Transformational leadership and charismatic leadership are sometimes referred to different topics, but sometimes they are considered the same. They are certainly very similar (PSU WC, L 10, P. 6). In the Northouse text charisma is described as a special gift that certain individuals possess to do extraordinary things resulting in being treated as leader (Northouse, 2016, p. 164). I agree that these two types of leadership theory share many similarities, but in my experience, I feel my professor was a transformational leader. He certainly was a good communicator and was able to keep a room focused, he could communicate a vision, he built trust and respect in his field, and provided leadership on a very personal level to his students. I didn’t view him as charismatic though, his influence as a transformational leader was more subtle and less grandiose as I picture a charismatic leader would be. So, I do see a difference in that regard, but the result can be the same in both dynamics, a follower with heightened goals and increased confidence to achieve those goals.
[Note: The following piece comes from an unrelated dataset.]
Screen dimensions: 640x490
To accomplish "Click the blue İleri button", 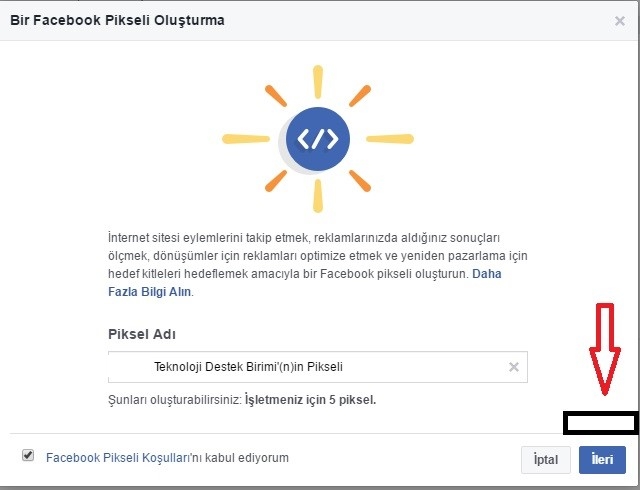I will point(602,460).
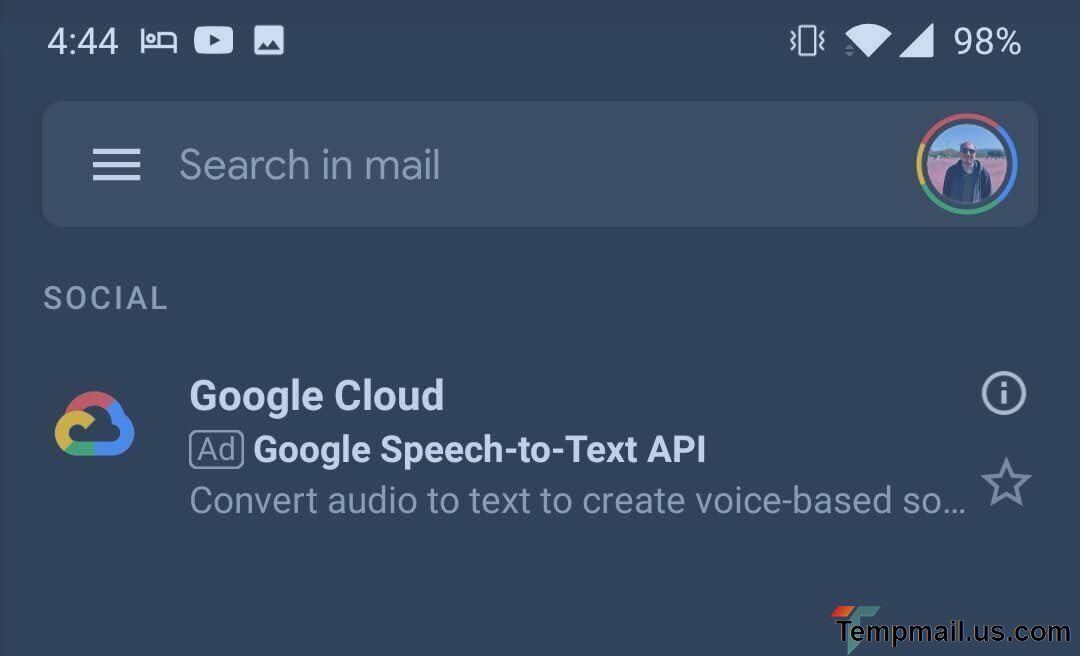Tap the Ad badge label
1080x656 pixels.
pos(217,450)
In summary, I feel this model of transformational leadership related well to my experience in college. I believe that style of leadership is what I needed at the time to give my future some better direction. It changed how I looked at my future and opened to me a possibility of a career in something I truly enjoyed, as opposed to something that would have made me employable. I have enjoyed a successful and rewarding career for over thirty years, and I feel I owe a great deal of that to this professor’s leadership skills. We remain friends and I was honored to be one of many of his previous students to speak during his retirement dinner a few years ago. I feel this story demonstrates the type of power that a transformational leader has in shaping the future of an individual or a situation.
Northouse, P. G. (2016). Leadership: theory and practice (7th ed.). Thousand Oaks, CA: SAGE Publications.